**Dataset records:**
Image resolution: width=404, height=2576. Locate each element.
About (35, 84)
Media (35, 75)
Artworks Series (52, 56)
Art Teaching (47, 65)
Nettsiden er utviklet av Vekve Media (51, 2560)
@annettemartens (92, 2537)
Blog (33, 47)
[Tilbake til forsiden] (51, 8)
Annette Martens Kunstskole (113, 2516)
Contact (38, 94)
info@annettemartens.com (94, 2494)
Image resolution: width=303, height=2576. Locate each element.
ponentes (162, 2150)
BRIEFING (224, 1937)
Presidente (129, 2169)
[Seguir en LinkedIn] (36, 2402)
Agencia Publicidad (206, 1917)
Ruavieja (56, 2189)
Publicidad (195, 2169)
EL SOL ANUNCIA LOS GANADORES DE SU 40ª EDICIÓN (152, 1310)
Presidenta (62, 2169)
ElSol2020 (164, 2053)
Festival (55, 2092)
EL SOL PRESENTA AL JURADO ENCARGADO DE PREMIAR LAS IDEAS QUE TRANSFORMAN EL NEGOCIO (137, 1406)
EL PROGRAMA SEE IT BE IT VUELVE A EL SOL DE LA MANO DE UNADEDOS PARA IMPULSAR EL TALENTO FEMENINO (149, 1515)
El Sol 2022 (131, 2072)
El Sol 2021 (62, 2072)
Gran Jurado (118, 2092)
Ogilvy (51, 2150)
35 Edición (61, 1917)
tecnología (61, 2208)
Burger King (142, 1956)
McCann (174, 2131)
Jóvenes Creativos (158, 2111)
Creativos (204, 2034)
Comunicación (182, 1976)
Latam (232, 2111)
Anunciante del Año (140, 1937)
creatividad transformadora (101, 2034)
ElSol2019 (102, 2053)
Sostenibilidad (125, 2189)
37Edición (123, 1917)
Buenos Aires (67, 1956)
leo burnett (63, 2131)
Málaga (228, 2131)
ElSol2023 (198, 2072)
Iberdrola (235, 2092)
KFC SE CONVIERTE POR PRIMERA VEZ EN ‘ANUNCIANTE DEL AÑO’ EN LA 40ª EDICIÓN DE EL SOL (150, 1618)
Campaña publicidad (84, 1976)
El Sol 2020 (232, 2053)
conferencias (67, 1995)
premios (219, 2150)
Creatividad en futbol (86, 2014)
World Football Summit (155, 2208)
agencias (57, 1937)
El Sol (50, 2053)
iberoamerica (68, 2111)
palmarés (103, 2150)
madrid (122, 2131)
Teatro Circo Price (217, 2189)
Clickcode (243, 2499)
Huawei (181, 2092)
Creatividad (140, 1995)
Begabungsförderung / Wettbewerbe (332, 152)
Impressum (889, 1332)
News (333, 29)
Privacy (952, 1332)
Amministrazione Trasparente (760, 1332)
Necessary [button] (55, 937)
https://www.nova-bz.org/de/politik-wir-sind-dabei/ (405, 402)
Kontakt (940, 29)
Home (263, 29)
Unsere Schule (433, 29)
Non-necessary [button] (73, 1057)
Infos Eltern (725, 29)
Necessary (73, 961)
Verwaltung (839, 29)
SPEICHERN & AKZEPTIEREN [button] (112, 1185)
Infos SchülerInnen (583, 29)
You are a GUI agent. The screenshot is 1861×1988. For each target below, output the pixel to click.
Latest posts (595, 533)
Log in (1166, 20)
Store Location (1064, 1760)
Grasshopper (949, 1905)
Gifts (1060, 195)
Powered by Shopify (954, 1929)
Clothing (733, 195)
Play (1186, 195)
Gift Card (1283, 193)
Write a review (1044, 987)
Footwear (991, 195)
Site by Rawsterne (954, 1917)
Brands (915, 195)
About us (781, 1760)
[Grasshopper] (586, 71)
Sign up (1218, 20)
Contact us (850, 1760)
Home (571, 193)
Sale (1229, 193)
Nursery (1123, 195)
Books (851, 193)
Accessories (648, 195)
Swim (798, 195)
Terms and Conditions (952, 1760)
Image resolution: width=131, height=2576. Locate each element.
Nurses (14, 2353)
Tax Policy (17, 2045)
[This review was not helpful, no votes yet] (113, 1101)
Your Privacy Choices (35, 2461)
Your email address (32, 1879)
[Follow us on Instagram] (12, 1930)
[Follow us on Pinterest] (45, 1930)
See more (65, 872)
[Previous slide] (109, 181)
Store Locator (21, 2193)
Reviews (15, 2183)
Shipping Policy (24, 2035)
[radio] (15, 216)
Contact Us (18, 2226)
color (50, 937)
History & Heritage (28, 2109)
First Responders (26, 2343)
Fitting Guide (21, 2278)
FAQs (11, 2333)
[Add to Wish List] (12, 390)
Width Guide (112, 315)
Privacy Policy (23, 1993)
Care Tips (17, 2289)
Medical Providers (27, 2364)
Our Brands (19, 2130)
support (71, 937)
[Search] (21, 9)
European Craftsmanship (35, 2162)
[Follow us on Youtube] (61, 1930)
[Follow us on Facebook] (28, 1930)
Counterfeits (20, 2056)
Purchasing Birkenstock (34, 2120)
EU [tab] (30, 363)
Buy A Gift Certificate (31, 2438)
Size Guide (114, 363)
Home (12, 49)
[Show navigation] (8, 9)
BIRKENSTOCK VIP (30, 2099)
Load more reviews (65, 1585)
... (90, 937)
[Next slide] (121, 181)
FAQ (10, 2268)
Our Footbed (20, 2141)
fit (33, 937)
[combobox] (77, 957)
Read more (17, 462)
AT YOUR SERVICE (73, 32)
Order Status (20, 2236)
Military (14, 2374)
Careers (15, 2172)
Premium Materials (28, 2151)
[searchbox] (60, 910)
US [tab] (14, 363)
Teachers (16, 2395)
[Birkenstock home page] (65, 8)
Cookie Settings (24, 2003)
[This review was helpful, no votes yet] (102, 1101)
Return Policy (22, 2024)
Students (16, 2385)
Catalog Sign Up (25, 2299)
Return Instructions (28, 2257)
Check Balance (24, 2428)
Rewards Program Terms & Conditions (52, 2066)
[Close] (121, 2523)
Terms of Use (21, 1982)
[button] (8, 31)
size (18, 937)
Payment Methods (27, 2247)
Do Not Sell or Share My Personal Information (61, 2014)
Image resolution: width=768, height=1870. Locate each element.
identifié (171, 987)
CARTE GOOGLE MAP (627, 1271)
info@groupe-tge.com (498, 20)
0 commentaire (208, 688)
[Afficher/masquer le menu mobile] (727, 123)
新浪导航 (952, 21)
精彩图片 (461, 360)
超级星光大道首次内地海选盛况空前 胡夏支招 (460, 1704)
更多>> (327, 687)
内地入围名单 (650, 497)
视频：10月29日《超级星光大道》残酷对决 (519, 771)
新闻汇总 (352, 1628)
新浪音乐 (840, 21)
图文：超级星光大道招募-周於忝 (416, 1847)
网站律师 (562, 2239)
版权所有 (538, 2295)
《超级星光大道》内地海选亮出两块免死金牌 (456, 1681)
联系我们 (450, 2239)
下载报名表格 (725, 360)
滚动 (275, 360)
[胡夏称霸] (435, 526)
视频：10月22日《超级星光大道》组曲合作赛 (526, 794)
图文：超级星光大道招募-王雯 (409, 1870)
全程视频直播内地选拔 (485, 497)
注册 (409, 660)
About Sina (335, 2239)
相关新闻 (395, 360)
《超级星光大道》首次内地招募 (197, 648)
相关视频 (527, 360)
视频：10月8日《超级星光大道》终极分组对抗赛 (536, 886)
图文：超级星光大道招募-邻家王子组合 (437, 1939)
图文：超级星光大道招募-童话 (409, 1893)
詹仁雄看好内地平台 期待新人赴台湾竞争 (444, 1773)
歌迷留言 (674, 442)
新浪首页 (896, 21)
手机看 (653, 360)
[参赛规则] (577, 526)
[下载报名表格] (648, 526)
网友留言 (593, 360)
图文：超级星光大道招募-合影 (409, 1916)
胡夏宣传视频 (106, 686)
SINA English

**What is required:**
Copy the data once more. Leave nothing out.

**Solution for this exercise:**
Image resolution: width=404, height=2576. Locate each element.
About (35, 84)
Media (35, 75)
Artworks Series (52, 56)
Art Teaching (47, 65)
Nettsiden er utviklet av Vekve Media (51, 2560)
@annettemartens (92, 2537)
Blog (33, 47)
[Tilbake til forsiden] (51, 8)
Annette Martens Kunstskole (113, 2516)
Contact (38, 94)
info@annettemartens.com (94, 2494)
Image resolution: width=303, height=2576. Locate each element.
ponentes (162, 2150)
BRIEFING (224, 1937)
Presidente (129, 2169)
[Seguir en LinkedIn] (36, 2402)
Agencia Publicidad (206, 1917)
Ruavieja (56, 2189)
Publicidad (195, 2169)
EL SOL ANUNCIA LOS GANADORES DE SU 40ª EDICIÓN (152, 1310)
Presidenta (62, 2169)
ElSol2020 (164, 2053)
Festival (55, 2092)
EL SOL PRESENTA AL JURADO ENCARGADO DE PREMIAR LAS IDEAS QUE TRANSFORMAN EL NEGOCIO (137, 1406)
EL PROGRAMA SEE IT BE IT VUELVE A EL SOL DE LA MANO DE UNADEDOS PARA IMPULSAR EL TALENTO FEMENINO (149, 1515)
El Sol 2022 (131, 2072)
El Sol 2021 (62, 2072)
Gran Jurado (118, 2092)
Ogilvy (51, 2150)
35 Edición (61, 1917)
tecnología (61, 2208)
Burger King (142, 1956)
McCann (174, 2131)
Jóvenes Creativos (158, 2111)
Creativos (204, 2034)
Comunicación (182, 1976)
Latam (232, 2111)
Anunciante del Año (140, 1937)
creatividad transformadora (101, 2034)
ElSol2019 (102, 2053)
Sostenibilidad (125, 2189)
37Edición (123, 1917)
Buenos Aires (67, 1956)
leo burnett (63, 2131)
Málaga (228, 2131)
ElSol2023 (198, 2072)
Iberdrola (235, 2092)
KFC SE CONVIERTE POR PRIMERA VEZ EN ‘ANUNCIANTE DEL AÑO’ EN LA 40ª EDICIÓN DE EL SOL (150, 1618)
Campaña publicidad (84, 1976)
El Sol 2020 (232, 2053)
conferencias (67, 1995)
premios (219, 2150)
Creatividad en futbol (86, 2014)
World Football Summit (155, 2208)
agencias (57, 1937)
El Sol (50, 2053)
iberoamerica (68, 2111)
palmarés (103, 2150)
madrid (122, 2131)
Teatro Circo Price (217, 2189)
Clickcode (243, 2499)
Huawei (181, 2092)
Creatividad (140, 1995)
Begabungsförderung / Wettbewerbe (332, 152)
Impressum (889, 1332)
News (333, 29)
Privacy (952, 1332)
Amministrazione Trasparente (760, 1332)
Necessary [button] (55, 937)
https://www.nova-bz.org/de/politik-wir-sind-dabei/ (405, 402)
Kontakt (940, 29)
Home (263, 29)
Unsere Schule (433, 29)
Non-necessary [button] (73, 1057)
Infos Eltern (725, 29)
Necessary (73, 961)
Verwaltung (839, 29)
SPEICHERN & AKZEPTIEREN [button] (112, 1185)
Infos SchülerInnen (583, 29)
You are a GUI agent. The screenshot is 1861×1988. For each target below, output the pixel to click.
Latest posts (595, 533)
Log in (1166, 20)
Store Location (1064, 1760)
Grasshopper (949, 1905)
Gifts (1060, 195)
Powered by Shopify (954, 1929)
Clothing (733, 195)
Play (1186, 195)
Gift Card (1283, 193)
Write a review (1044, 987)
Footwear (991, 195)
Site by Rawsterne (954, 1917)
Brands (915, 195)
About us (781, 1760)
[Grasshopper] (586, 71)
Sign up (1218, 20)
Contact us (850, 1760)
Home (571, 193)
Sale (1229, 193)
Nursery (1123, 195)
Books (851, 193)
Accessories (648, 195)
Swim (798, 195)
Terms and Conditions (952, 1760)
Image resolution: width=131, height=2576. Locate each element.
Nurses (14, 2353)
Tax Policy (17, 2045)
[This review was not helpful, no votes yet] (113, 1101)
Your Privacy Choices (35, 2461)
Your email address (32, 1879)
[Follow us on Instagram] (12, 1930)
[Follow us on Pinterest] (45, 1930)
See more (65, 872)
[Previous slide] (109, 181)
Store Locator (21, 2193)
Reviews (15, 2183)
Shipping Policy (24, 2035)
[radio] (15, 216)
Contact Us (18, 2226)
color (50, 937)
History & Heritage (28, 2109)
First Responders (26, 2343)
Fitting Guide (21, 2278)
FAQs (11, 2333)
[Add to Wish List] (12, 390)
Width Guide (112, 315)
Privacy Policy (23, 1993)
Care Tips (17, 2289)
Medical Providers (27, 2364)
Our Brands (19, 2130)
support (71, 937)
[Search] (21, 9)
European Craftsmanship (35, 2162)
[Follow us on Youtube] (61, 1930)
[Follow us on Facebook] (28, 1930)
Counterfeits (20, 2056)
Purchasing Birkenstock (34, 2120)
EU [tab] (30, 363)
Buy A Gift Certificate (31, 2438)
Size Guide (114, 363)
Home (12, 49)
[Show navigation] (8, 9)
BIRKENSTOCK VIP (30, 2099)
Load more reviews (65, 1585)
... (90, 937)
[Next slide] (121, 181)
FAQ (10, 2268)
Our Footbed (20, 2141)
fit (33, 937)
[combobox] (77, 957)
Read more (17, 462)
AT YOUR SERVICE (73, 32)
Order Status (20, 2236)
Military (14, 2374)
Careers (15, 2172)
Premium Materials (28, 2151)
[searchbox] (60, 910)
US [tab] (14, 363)
Teachers (16, 2395)
[Birkenstock home page] (65, 8)
Cookie Settings (24, 2003)
[This review was helpful, no votes yet] (102, 1101)
Return Policy (22, 2024)
Students (16, 2385)
Catalog Sign Up (25, 2299)
Return Instructions (28, 2257)
Check Balance (24, 2428)
Rewards Program Terms & Conditions (52, 2066)
[Close] (121, 2523)
Terms of Use (21, 1982)
[button] (8, 31)
size (18, 937)
Payment Methods (27, 2247)
Do Not Sell or Share My Personal Information (61, 2014)
Image resolution: width=768, height=1870. Locate each element.
identifié (171, 987)
CARTE GOOGLE MAP (627, 1271)
info@groupe-tge.com (498, 20)
0 commentaire (208, 688)
[Afficher/masquer le menu mobile] (727, 123)
新浪导航 (952, 21)
精彩图片 (461, 360)
超级星光大道首次内地海选盛况空前 胡夏支招 (460, 1704)
更多>> (327, 687)
内地入围名单 (650, 497)
视频：10月29日《超级星光大道》残酷对决 (519, 771)
新闻汇总 (352, 1628)
新浪音乐 (840, 21)
图文：超级星光大道招募-周於忝 (416, 1847)
网站律师 (562, 2239)
版权所有 (538, 2295)
《超级星光大道》内地海选亮出两块免死金牌 (456, 1681)
联系我们 (450, 2239)
下载报名表格 (725, 360)
滚动 (275, 360)
[胡夏称霸] (435, 526)
视频：10月22日《超级星光大道》组曲合作赛 (526, 794)
图文：超级星光大道招募-王雯 (409, 1870)
全程视频直播内地选拔 (485, 497)
注册 (409, 660)
About Sina (335, 2239)
相关新闻 (395, 360)
《超级星光大道》首次内地招募 (197, 648)
相关视频 (527, 360)
视频：10月8日《超级星光大道》终极分组对抗赛 (536, 886)
图文：超级星光大道招募-邻家王子组合 (437, 1939)
图文：超级星光大道招募-童话 (409, 1893)
詹仁雄看好内地平台 期待新人赴台湾竞争 (444, 1773)
歌迷留言 (674, 442)
新浪首页 (896, 21)
手机看 (653, 360)
[参赛规则] (577, 526)
[下载报名表格] (648, 526)
网友留言 (593, 360)
图文：超级星光大道招募-合影 (409, 1916)
胡夏宣传视频 (106, 686)
SINA English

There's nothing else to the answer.